Noi, le nostre Comunità sono chiamate non a predicare l’accoglienza, ma ad essere accoglienti imparando dal Signore, continuando a domandargli e a lasciandosi interrogare da lui, senza paura di chiedere spiegazioni.

Altrimenti si fanno soltanto gesti di cui abbiamo perso il significato, si pronunciano parole vuote e si predica una croce senza Cristo o un Cristo senza la croce. Lo stiamo invece seguendo mentre si sta dirigendo verso Gerusalemme nell’ascolto e nella fedeltà al Padre che lo porterà sulla croce e quindi verso la risurrezione. 

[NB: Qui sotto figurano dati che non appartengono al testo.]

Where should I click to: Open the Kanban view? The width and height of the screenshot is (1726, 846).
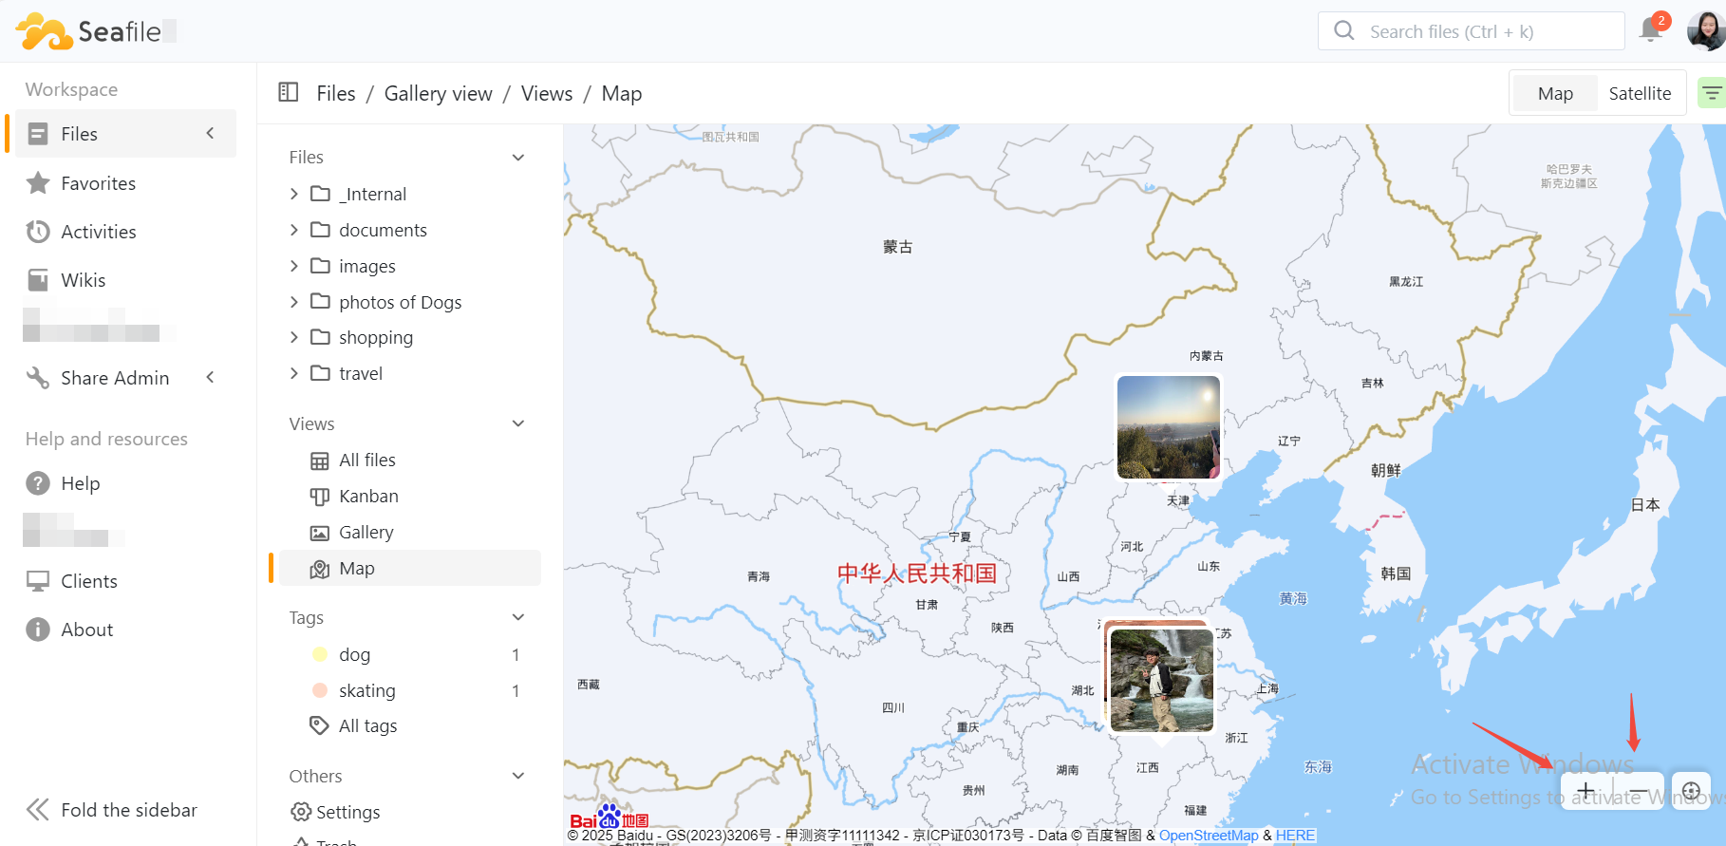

Non siamo soltanto chiamati a rispondere alla domanda fondamentale che Gesù ci pone, ma anche ad essere disposti a seguirlo, imparando cosa significhi essere come il nostro Dio incarnati, fedeli ai cammini faticosi delle persone che incontriamo, credenti o meno. 

Disposti ad abbracciare la storia concreta di tutti i giorni, accogliendola come un bambino sapendo che, facendolo, accogliamo il nostro Dio fatto maledetto, non per benedire i maledetti ma per dare anche ai maledetti la possibilità di avere un Dio con loro.